(Given instruction) Transcribe the items from the line containing "Viewport: 1568px width, 784px height." through the line containing "pyautogui.click(x=174, y=238)", including both of those lines, and omit the pictures.

(Extracted material)
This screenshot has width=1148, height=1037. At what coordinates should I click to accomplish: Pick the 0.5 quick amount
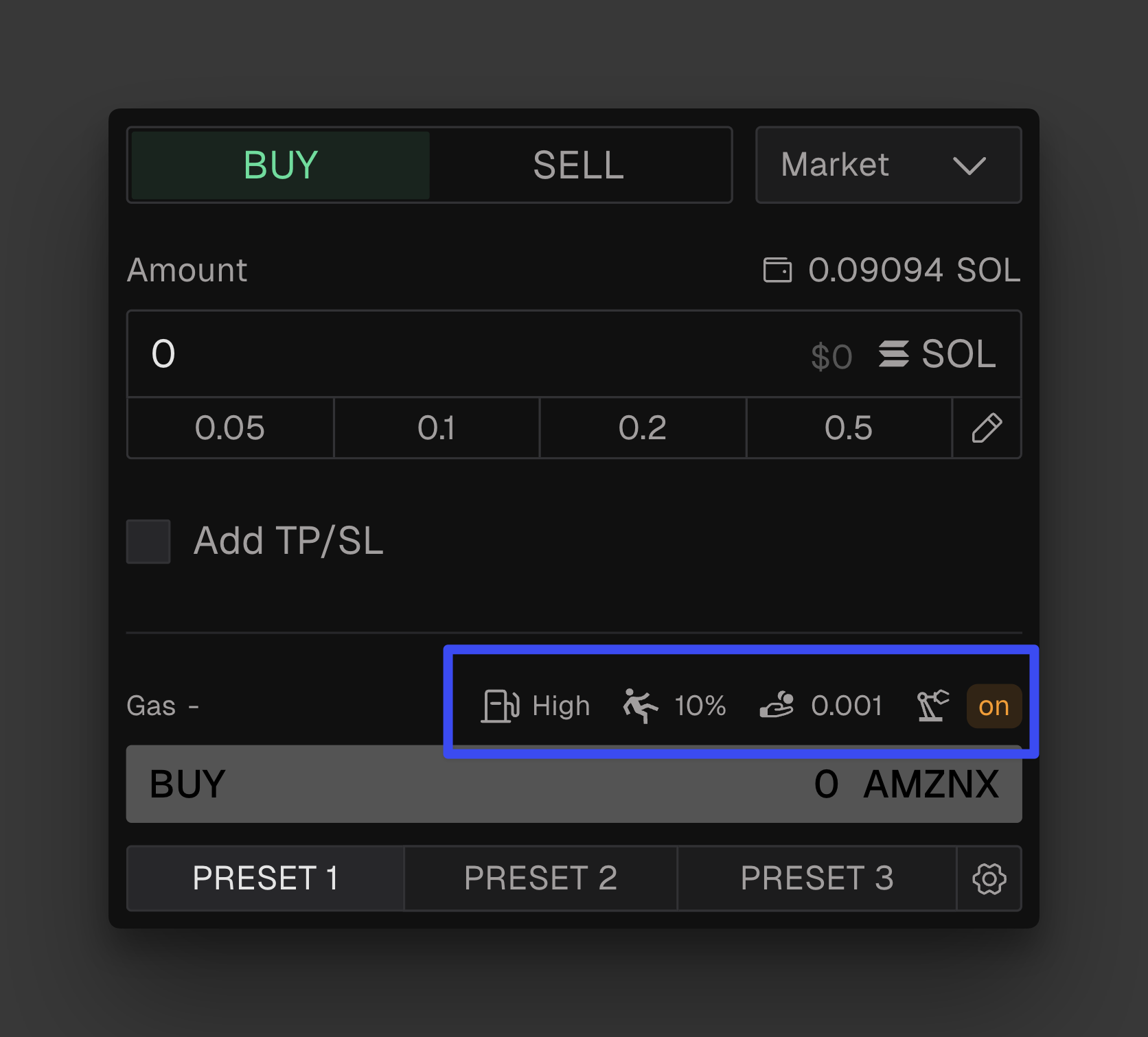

--

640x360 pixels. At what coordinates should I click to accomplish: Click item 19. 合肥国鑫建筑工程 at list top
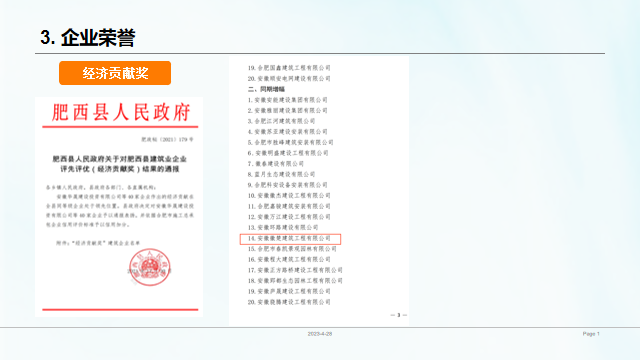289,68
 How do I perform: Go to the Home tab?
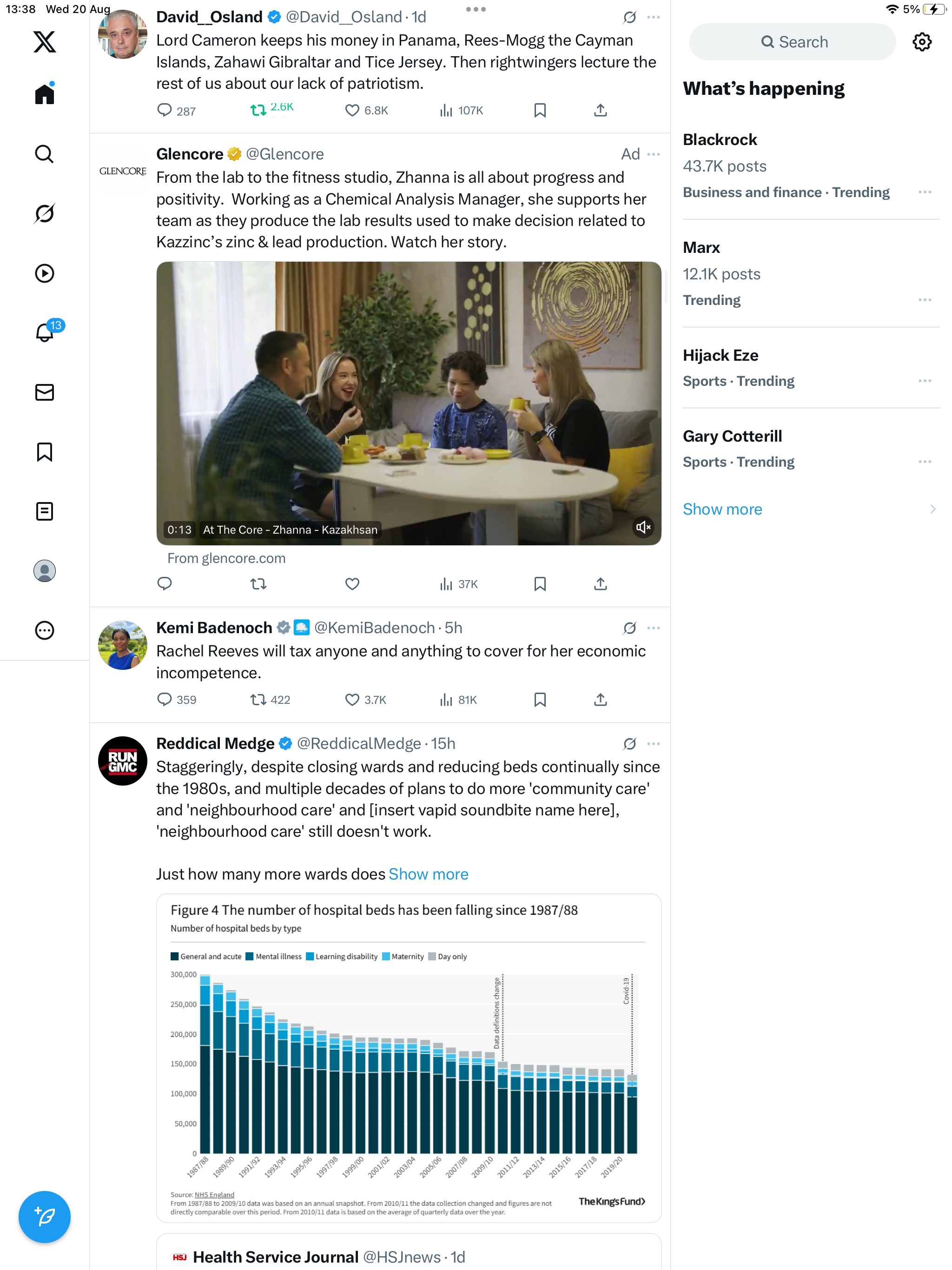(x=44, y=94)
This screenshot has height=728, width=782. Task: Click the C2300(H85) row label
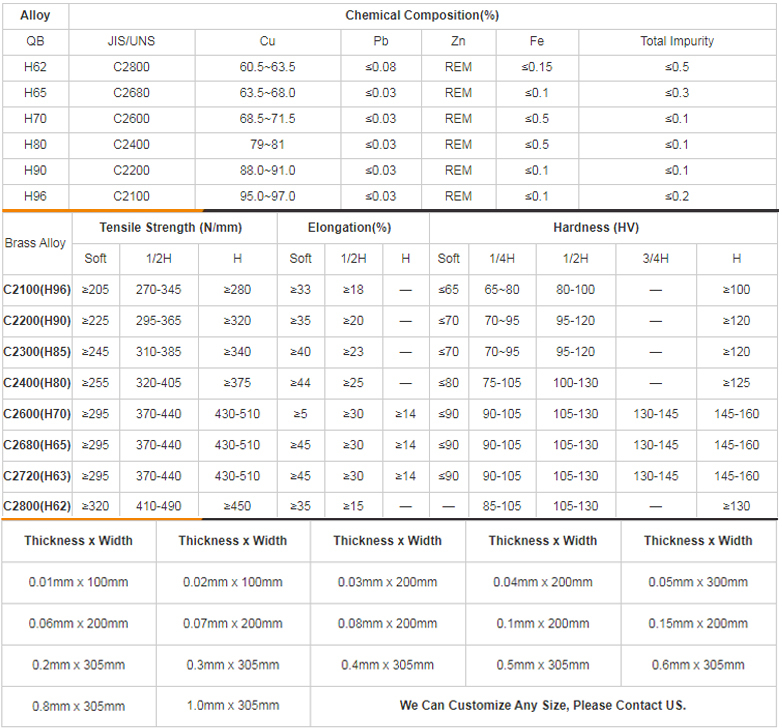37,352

==

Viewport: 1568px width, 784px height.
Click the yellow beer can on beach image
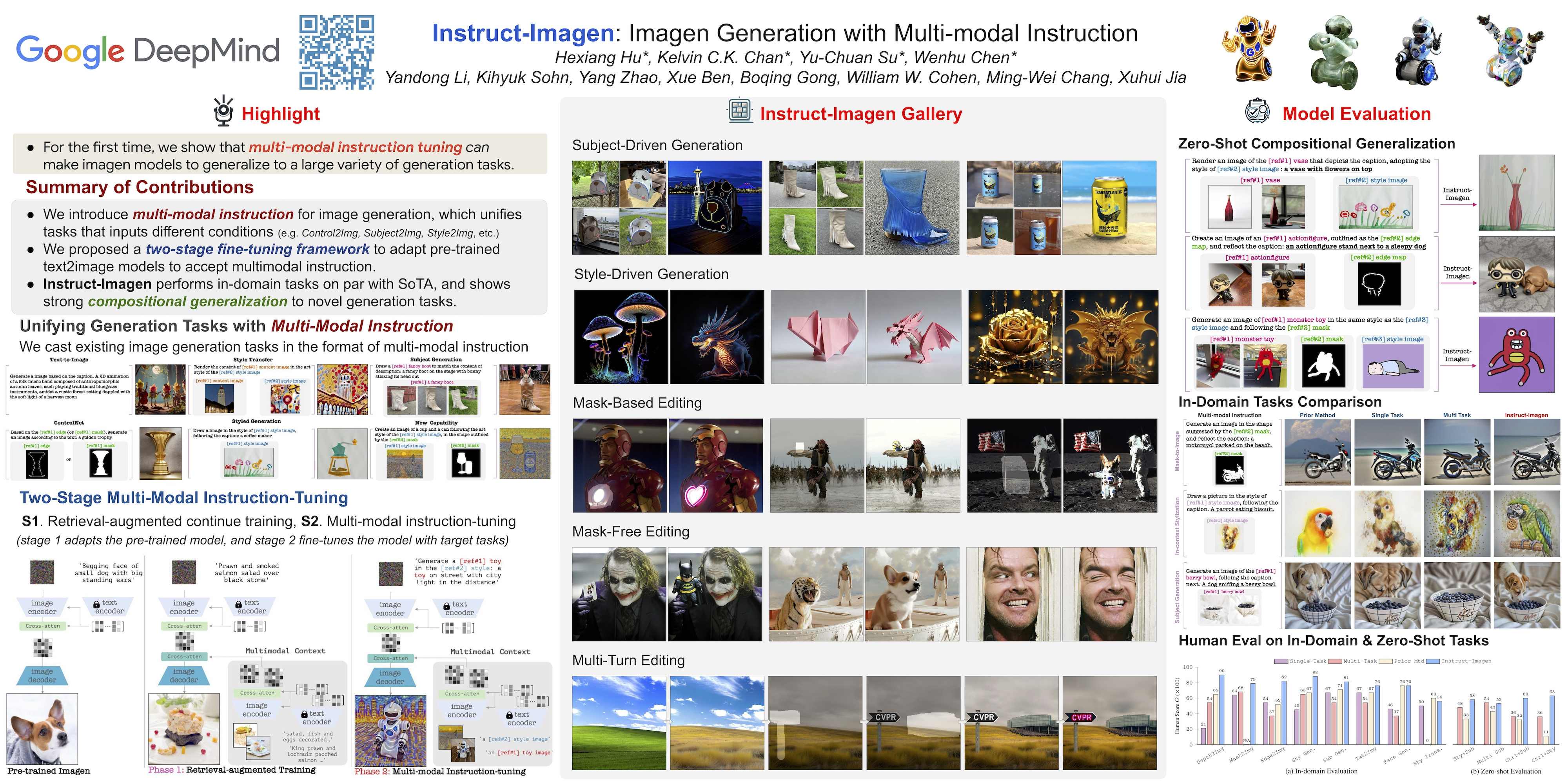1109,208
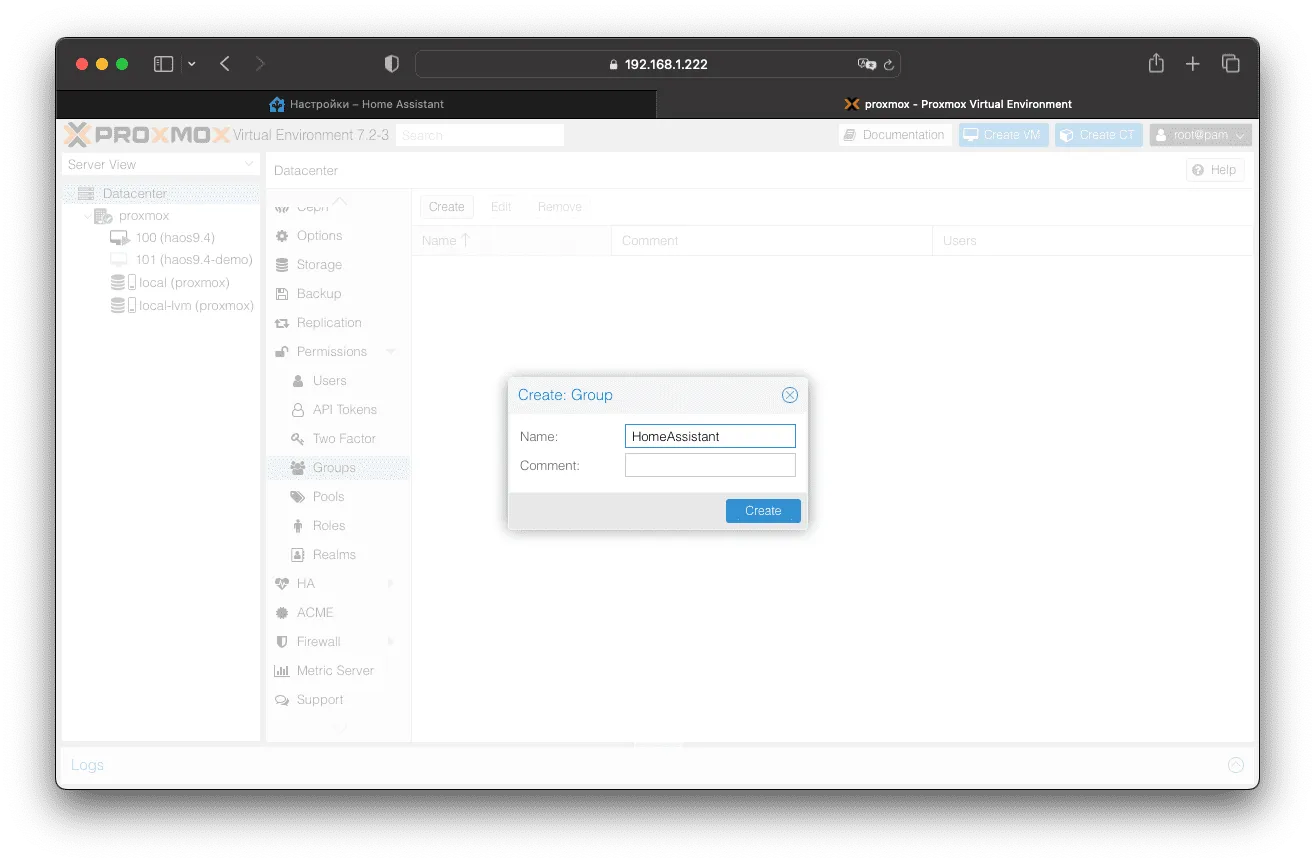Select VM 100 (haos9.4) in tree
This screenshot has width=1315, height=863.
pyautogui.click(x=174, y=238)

(Result of this task)
Viewport: 1568px width, 784px height.
Click the yellow beer can on beach image
1109,208
Select VM 100 (haos9.4) in tree
This screenshot has width=1315, height=863.
pyautogui.click(x=174, y=238)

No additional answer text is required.